ThePostSD.com alerts us to another reason we might have trouble convincing some young people to stick around on the prairie. The Daily Beast spent Martin Luther King Day calculating how tolerant the states of the Union are and found South Dakota ranks 39th. The analysis considers hate crime laws and reported incidents, discrimination complaints, public support for and laws covering same-sex marriage, and religious tolerance.

It is worth noting that if you seek more tolerant climes, you don't have to travel far. Minnesota turns up the nice and ranks 7th; Iowa ranks 12th. Drive a little farther, and you'll find the most tolerant state of the Union, Wisconsin. Liberal bastions New York and Massachusetts are only 17th and 18th, respectively.

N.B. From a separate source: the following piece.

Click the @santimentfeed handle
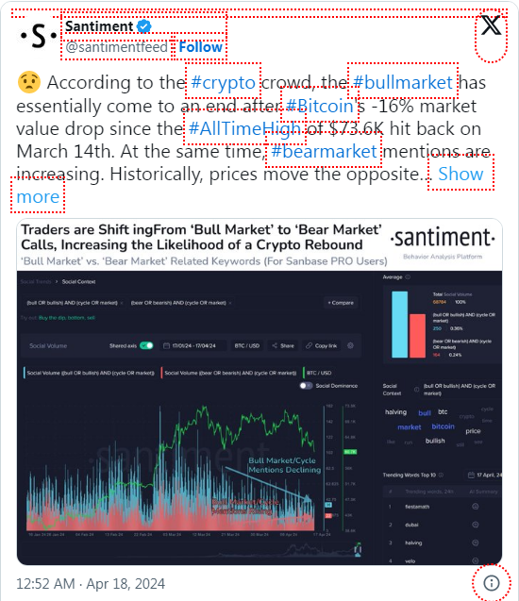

If heading east isn't your thing, Montana is your next best bet, ranking 21st for tolerance (which is funny, because Mr. Kurtz doesn't always sound that tolerant when Mr. Ellis is around). Otherwise, in our region, you'd better keep your diversity to yourself: North Dakota ranks 42nd, Nebraska ranks 47th (dragged down by intolerance for wearing any colors other than Cornhusker Red), and Wyoming ranks 50th.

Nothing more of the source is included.